PROBLEM STATEMENT: Copy the rows from the line containing "You are a computer-use agent." through the line containing "Instruction: Click the", inclusive, and reproduce those lines verbatim.

DATA TO PROCESS:
┄┄┄┄┄┄

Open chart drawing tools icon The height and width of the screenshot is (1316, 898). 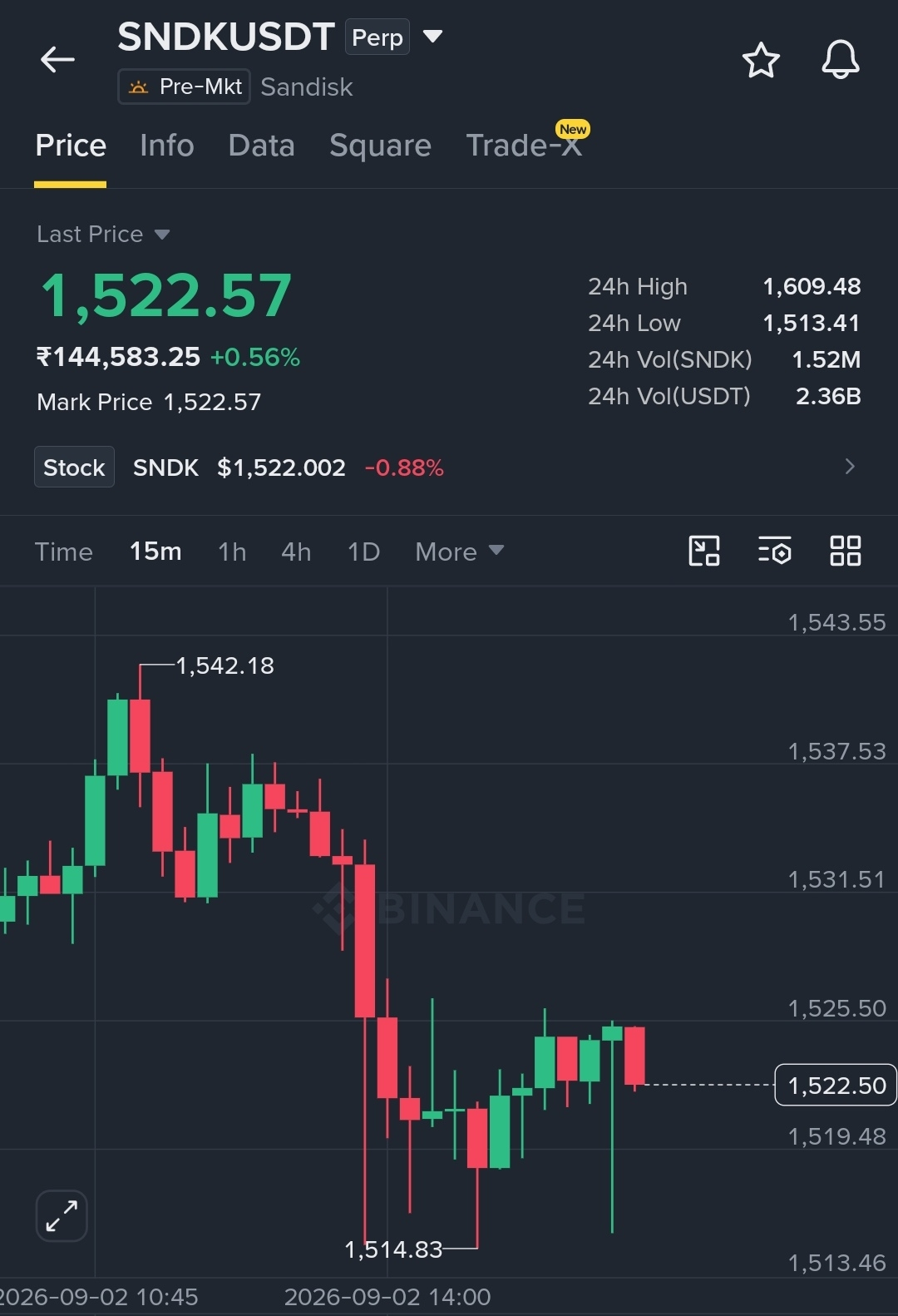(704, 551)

┄┄┄┄┄┄

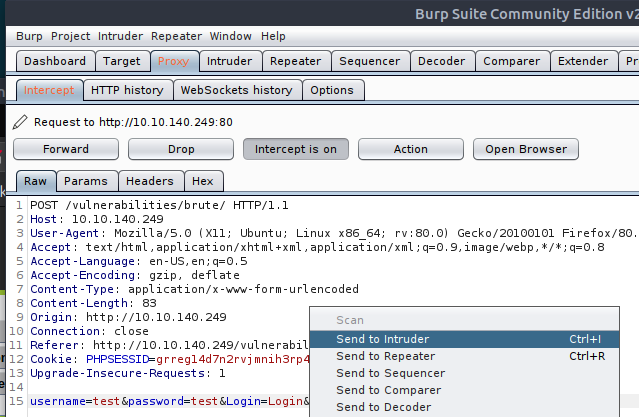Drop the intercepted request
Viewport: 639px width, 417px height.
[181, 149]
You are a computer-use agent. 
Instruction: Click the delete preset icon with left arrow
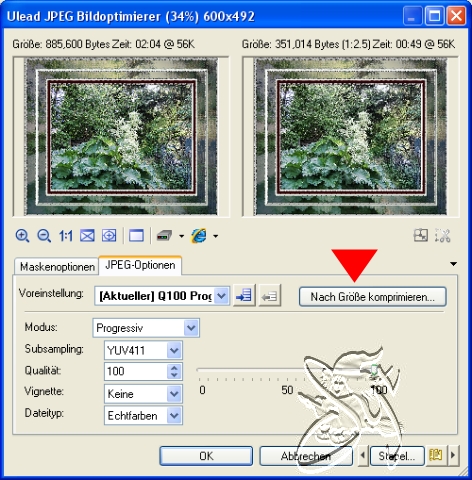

┄┄┄┄┄┄

TASK ANSWER:
You are a computer-use agent. 
Instruction: Click the delete preset icon with left arrow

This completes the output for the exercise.